Spotify, the streaming music service with more than two million users across Europe, may close a round of investment totaling up to $50 million and valuing the company at $250 million, the Financial Times reported today. The Swedish startup has reportedly piqued the interest of Hong Kong billionaire Li Ka-Shing’s charitable foundation and London venture capital firm Wellington Partners. (Ka-Shing, pictured left, invested $60 million in Facebook last year.)
Heralded as a potential iTunes killer, the Swedish start-up boasts a library of more than six million tracks available for free streaming. The company has said it wants to be “better than piracy,” by making free streaming dead simple and is poised to make waves if Apple approves its iPhone app.
A $250 million valuation will put the pressure on the young company to deliver high-octane results where other music startups have failed because of steep royalty fees.
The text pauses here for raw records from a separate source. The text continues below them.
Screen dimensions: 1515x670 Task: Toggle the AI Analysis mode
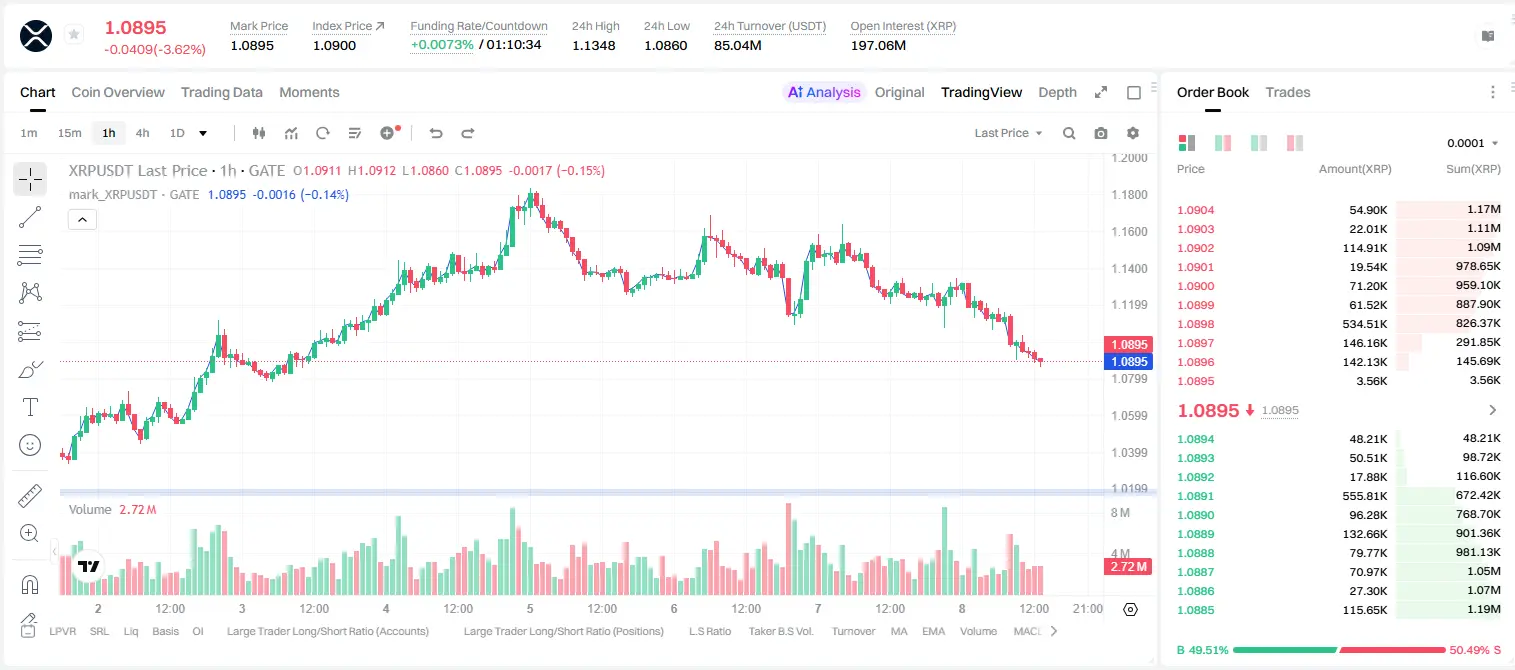tap(824, 92)
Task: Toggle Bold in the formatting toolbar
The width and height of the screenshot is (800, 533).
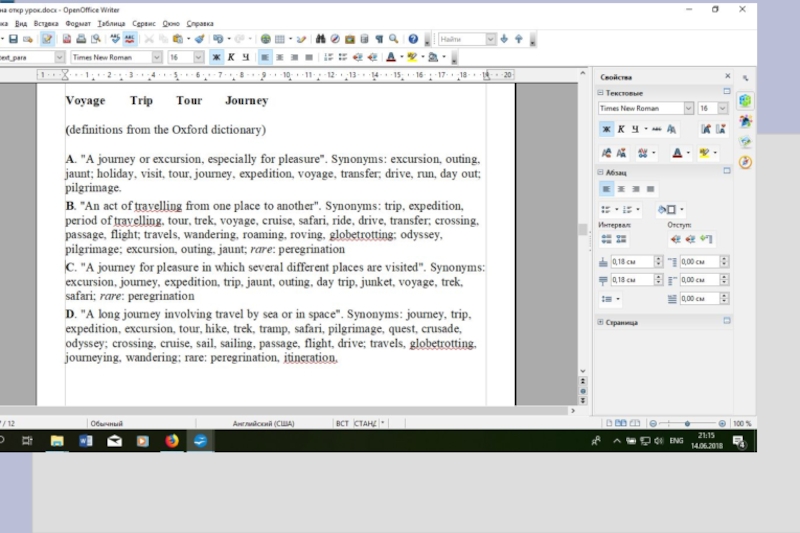Action: [x=216, y=57]
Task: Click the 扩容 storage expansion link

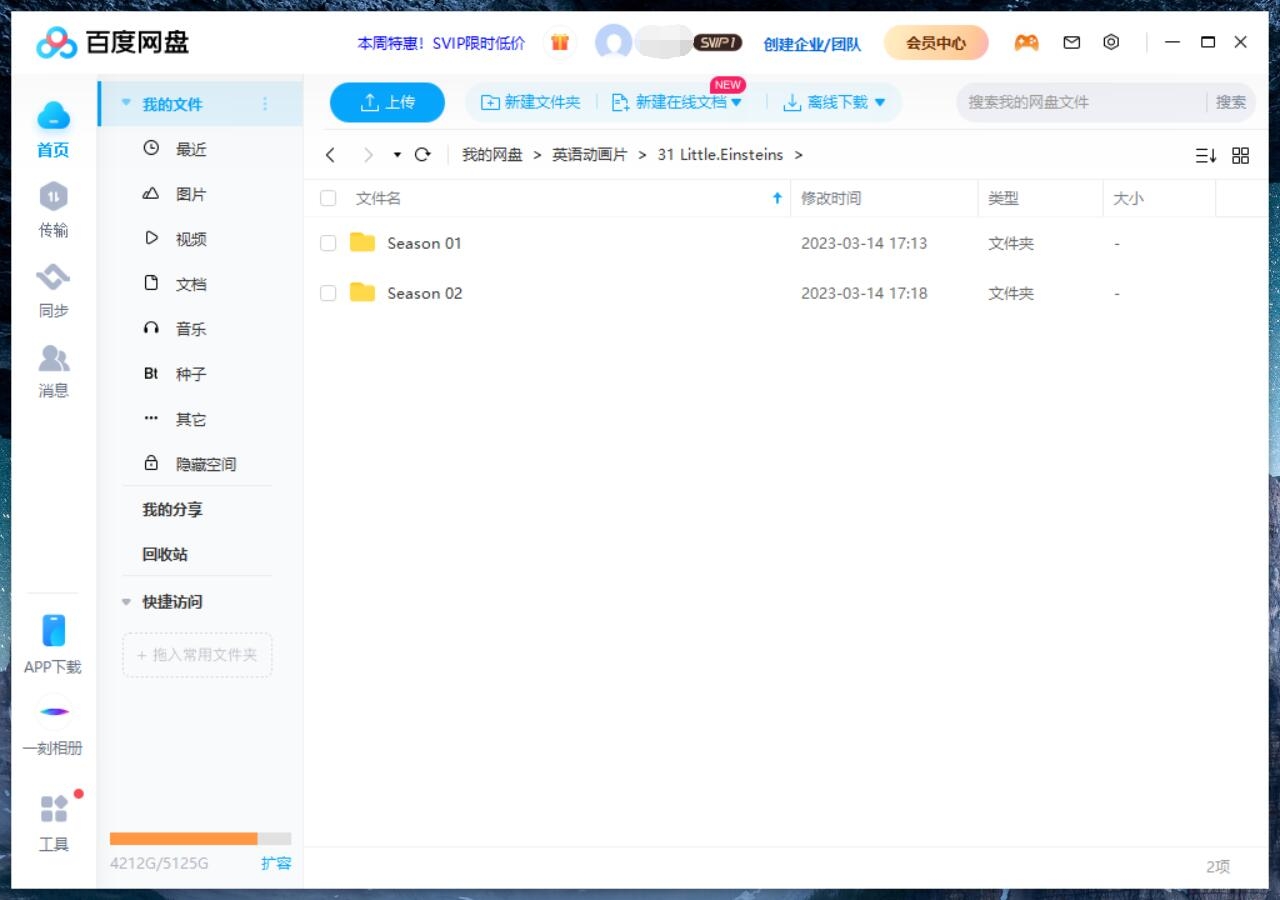Action: 276,863
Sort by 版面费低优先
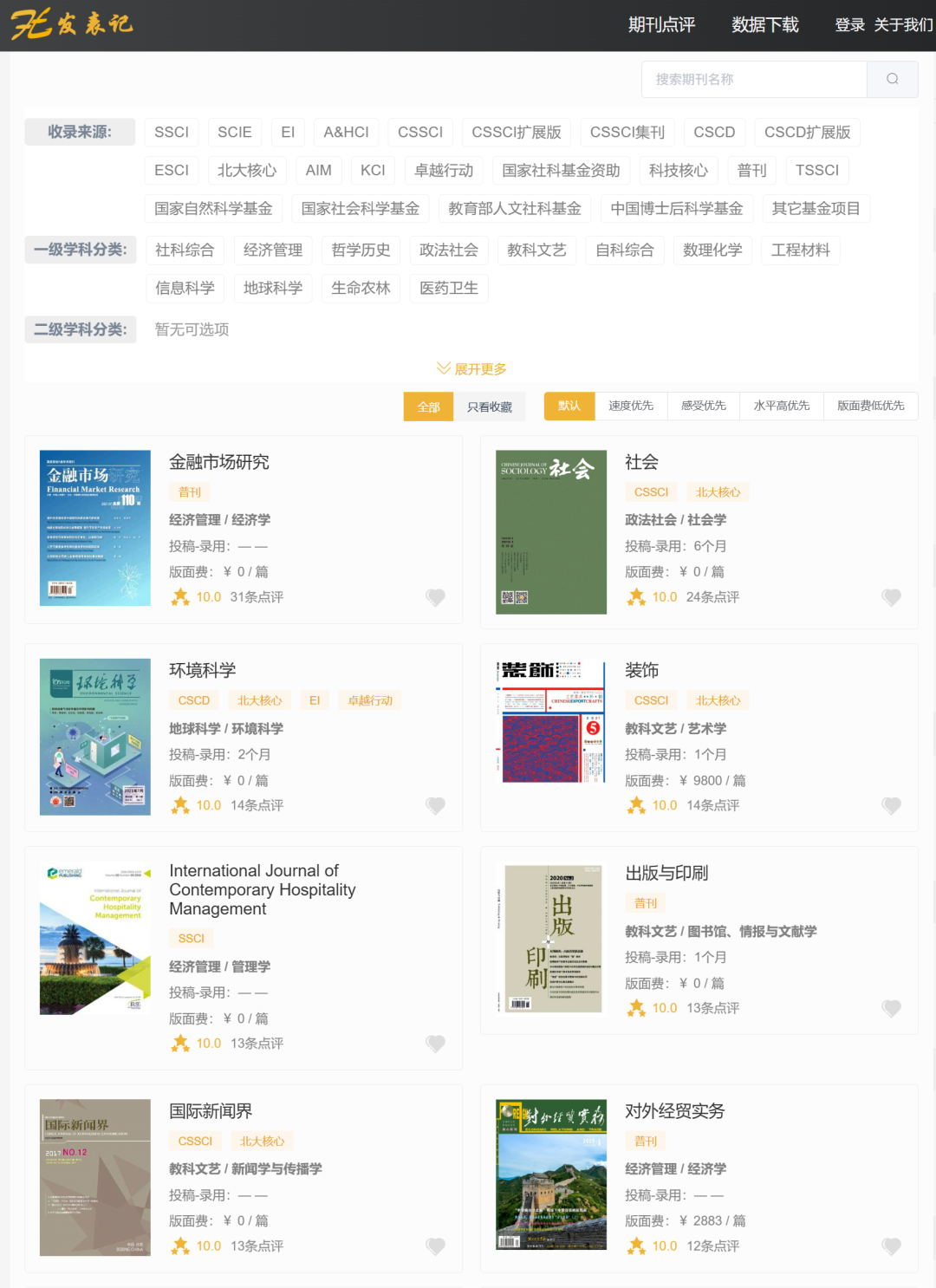Image resolution: width=936 pixels, height=1288 pixels. (x=870, y=406)
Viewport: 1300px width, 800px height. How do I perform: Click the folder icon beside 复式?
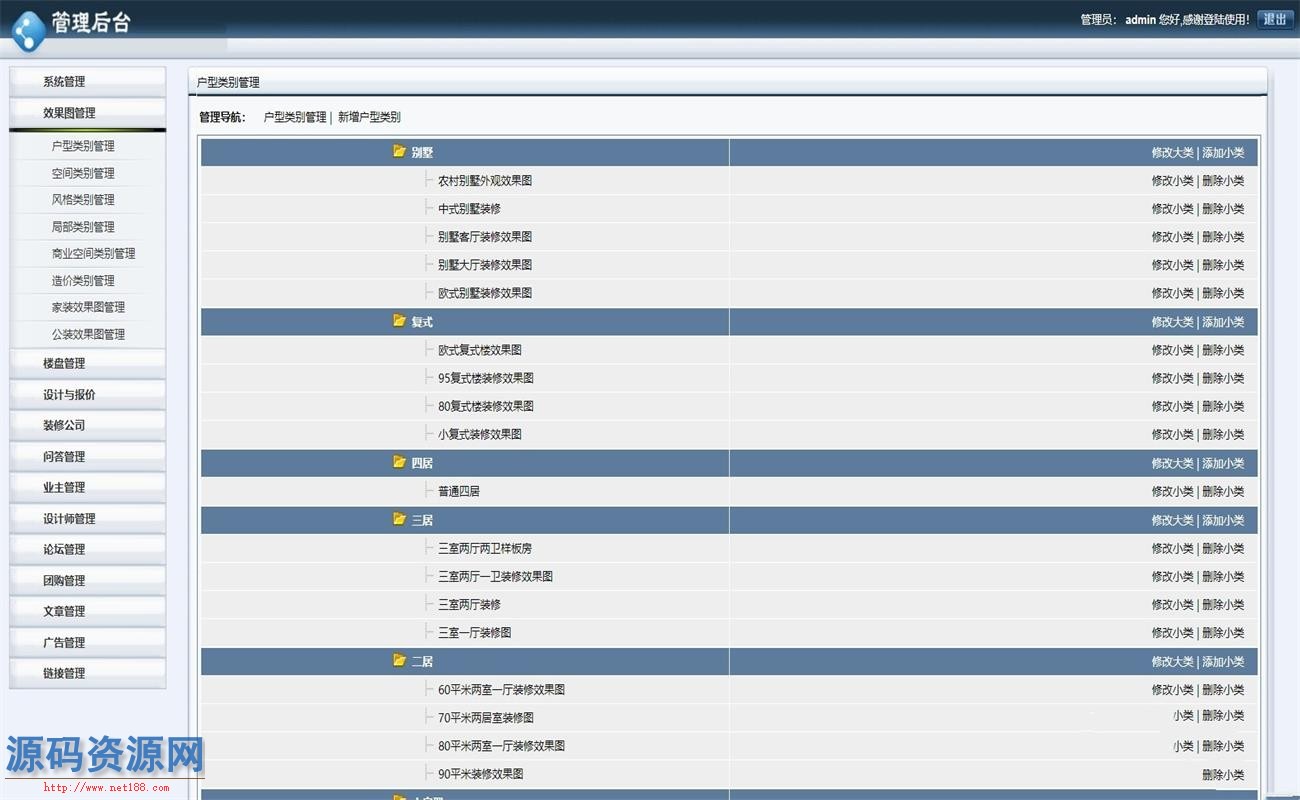pos(399,321)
Spotify has three levels of service: free streaming with ads, a day pass at 99 pence that gives access without advertisements, and a monthly premium subscription at £9.99, which gives access to higher-quality streams, early releases and no advertisements whatsoever.
Absurd story update: Spotify did respond, but instead of confirming or denying the news, they said “Great stuff!” and then wanted to use a more flattering photo of Ek (dutifully added at left). Spotify adds: “We never comment on speculation. One of the benefits of being a private outfit!”